ROI (Return on Investment) in sports betting is a percentage that measures how much profit (or loss) you earn on your total bets. In simple terms, it’s calculated as:

ROI = (Net Profit ÷ Total Wagered) × 100

A positive ROI means you’ve made money; a negative ROI means you’ve lost. Unlike just looking at win rate, ROI accounts for odds and stakes, giving a full picture. For example, winning 60% of bets on heavy favorites might still lose money because the payout is small, and ROI captures that.

Most casual bettors fail because they ignore this reality. In fact, about 95–97% of bettors lose money over time. By contrast, professional bettors focus on ROI as their performance benchmark. They know that beating the vig (bookmaker’s commission) is crucial. ROI is also bankroll-normalized, meaning it lets you compare performance regardless of betting stakes. Two bettors with different bankrolls can be fairly compared by ROI.

Why the win rate alone is misleading:

Win rate only tells you how often you win, not how much you win when you do. For example, a bettor who wins 60% of their bets on -200 favorites is actually losing. The math is simple: 60 wins at $50 profit each ($3,000) vs. 40 losses at $100 each ($4,000) equals a net loss of $1,000.

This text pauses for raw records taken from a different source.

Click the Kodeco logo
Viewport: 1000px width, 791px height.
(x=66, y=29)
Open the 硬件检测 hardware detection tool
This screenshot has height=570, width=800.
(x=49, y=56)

ROI vs. Profit in Dollars:

Profit in dollars is important, but it doesn’t tell you how efficient your betting is. A bettor who makes a $1,000 profit by risking $10,000 has a 10% ROI. Another bettor who makes a $1,000 profit by risking $100,000 has a 1% ROI. ROI normalizes performance, allowing you to compare your strategies to others, regardless of stake size.

Your Bankroll as an Investment:

Think of your bankroll like an investment portfolio. You put capital to work with the goal of a return. Just as a stock investor tracks their portfolio’s annual return, you must track your betting ROI to know if you’re beating the market.

Why Should You Calculate Your Betting ROI?  

Calculating ROI gives you insights beyond simple win/loss counts. Here’s why every serious bettor should track it:

True Performance Measure: ROI tells you exactly how efficient your betting is. It shows how much your bankroll has grown or shrunk in percentage. You might be hitting 55% of your bets but still losing money; ROI reveals that gap.

Objective Strategy Comparison: With ROI, you can compare different betting approaches on equal footing. For example, a strategy using $100 bets vs. $50 bets might yield the same ROI, even if total profit differs. This lets you “A/B test” strategies irrespective of stakes.

Long-Term Focus: ROI minimizes the illusion of success from short-term variance. By focusing on ROI over hundreds of bets, you learn if your edge is real. Tracking ROI monthly or annually smooths out swings and shows your true trend.

Money Management: Knowing your ROI helps refine bankroll strategy. A low or negative ROI signals you might need to reduce stakes or rethink your strategy. It encourages a disciplined approach towards betting and avoids chasing wins.

Each of these factors helps you bet smarter. For instance, if Strategy A has a 5% ROI and Strategy B only 2%, you know to shift more capital to A. Without ROI, you might be fooled by a coincidental win streak.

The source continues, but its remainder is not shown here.